> **WHAT THE TASK ASKS**:
Copy out the data below word for word, from the line containing "Toggle the viewer lock icon" through the final line of the data, including both.
** start AVAILABLE RECORDS **
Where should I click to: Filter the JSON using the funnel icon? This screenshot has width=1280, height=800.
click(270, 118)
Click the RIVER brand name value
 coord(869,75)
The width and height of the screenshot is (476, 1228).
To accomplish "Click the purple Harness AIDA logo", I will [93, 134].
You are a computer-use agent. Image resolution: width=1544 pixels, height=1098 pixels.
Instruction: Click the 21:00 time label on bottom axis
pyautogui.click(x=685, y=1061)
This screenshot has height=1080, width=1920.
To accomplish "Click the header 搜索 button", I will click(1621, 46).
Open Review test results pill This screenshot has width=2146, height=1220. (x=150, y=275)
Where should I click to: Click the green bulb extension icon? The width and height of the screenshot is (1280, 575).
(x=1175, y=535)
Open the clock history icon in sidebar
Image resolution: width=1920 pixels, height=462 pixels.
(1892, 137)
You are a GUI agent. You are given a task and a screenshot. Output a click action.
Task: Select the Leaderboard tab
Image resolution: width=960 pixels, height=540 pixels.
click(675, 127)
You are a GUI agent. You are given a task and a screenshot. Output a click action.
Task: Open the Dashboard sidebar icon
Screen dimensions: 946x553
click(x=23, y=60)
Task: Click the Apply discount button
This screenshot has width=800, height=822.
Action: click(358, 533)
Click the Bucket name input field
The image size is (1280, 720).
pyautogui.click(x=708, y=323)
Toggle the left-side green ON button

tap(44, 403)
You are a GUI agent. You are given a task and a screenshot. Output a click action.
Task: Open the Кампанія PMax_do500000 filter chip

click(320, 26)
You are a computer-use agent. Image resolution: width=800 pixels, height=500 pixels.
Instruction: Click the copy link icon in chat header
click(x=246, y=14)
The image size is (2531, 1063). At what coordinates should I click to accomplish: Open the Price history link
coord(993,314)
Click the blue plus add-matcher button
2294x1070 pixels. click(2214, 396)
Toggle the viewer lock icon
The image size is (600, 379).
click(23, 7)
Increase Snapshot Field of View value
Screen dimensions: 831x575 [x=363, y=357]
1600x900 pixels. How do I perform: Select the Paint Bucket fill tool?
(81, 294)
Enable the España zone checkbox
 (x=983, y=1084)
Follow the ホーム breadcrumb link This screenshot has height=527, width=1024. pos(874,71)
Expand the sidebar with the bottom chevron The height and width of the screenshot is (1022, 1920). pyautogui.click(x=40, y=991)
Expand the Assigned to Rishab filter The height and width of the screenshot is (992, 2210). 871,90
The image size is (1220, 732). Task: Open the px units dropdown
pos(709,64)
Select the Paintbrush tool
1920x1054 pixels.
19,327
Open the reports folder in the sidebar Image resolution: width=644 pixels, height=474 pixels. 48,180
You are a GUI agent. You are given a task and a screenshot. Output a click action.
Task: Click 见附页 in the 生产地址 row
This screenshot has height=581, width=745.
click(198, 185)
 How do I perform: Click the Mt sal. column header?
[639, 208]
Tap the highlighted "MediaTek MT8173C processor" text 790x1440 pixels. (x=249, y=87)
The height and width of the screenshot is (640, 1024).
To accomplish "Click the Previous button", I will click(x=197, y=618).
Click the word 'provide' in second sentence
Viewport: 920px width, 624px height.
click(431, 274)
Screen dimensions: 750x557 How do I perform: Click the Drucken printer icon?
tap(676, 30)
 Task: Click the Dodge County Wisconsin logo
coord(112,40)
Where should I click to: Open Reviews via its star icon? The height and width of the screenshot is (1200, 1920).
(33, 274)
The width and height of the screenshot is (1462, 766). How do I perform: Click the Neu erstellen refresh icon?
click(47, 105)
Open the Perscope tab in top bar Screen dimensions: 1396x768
** end AVAILABLE RECORDS **
> **OUTPUT FOR THIS EXERCISE**:
Toggle the viewer lock icon
The image size is (600, 379).
click(23, 7)
Increase Snapshot Field of View value
Screen dimensions: 831x575 [x=363, y=357]
1600x900 pixels. How do I perform: Select the Paint Bucket fill tool?
(81, 294)
Enable the España zone checkbox
 (x=983, y=1084)
Follow the ホーム breadcrumb link This screenshot has height=527, width=1024. pos(874,71)
Expand the sidebar with the bottom chevron The height and width of the screenshot is (1022, 1920). pyautogui.click(x=40, y=991)
Expand the Assigned to Rishab filter The height and width of the screenshot is (992, 2210). 871,90
The image size is (1220, 732). Task: Open the px units dropdown
pos(709,64)
Select the Paintbrush tool
1920x1054 pixels.
19,327
Open the reports folder in the sidebar Image resolution: width=644 pixels, height=474 pixels. 48,180
You are a GUI agent. You are given a task and a screenshot. Output a click action.
Task: Click 见附页 in the 生产地址 row
This screenshot has height=581, width=745.
click(198, 185)
 How do I perform: Click the Mt sal. column header?
[639, 208]
Tap the highlighted "MediaTek MT8173C processor" text 790x1440 pixels. (x=249, y=87)
The height and width of the screenshot is (640, 1024).
To accomplish "Click the Previous button", I will click(x=197, y=618).
Click the word 'provide' in second sentence
Viewport: 920px width, 624px height.
click(431, 274)
Screen dimensions: 750x557 How do I perform: Click the Drucken printer icon?
tap(676, 30)
 Task: Click the Dodge County Wisconsin logo
coord(112,40)
Where should I click to: Open Reviews via its star icon? The height and width of the screenshot is (1200, 1920).
(33, 274)
The width and height of the screenshot is (1462, 766). How do I perform: Click the Neu erstellen refresh icon?
click(47, 105)
Open the Perscope tab in top bar Screen dimensions: 1396x768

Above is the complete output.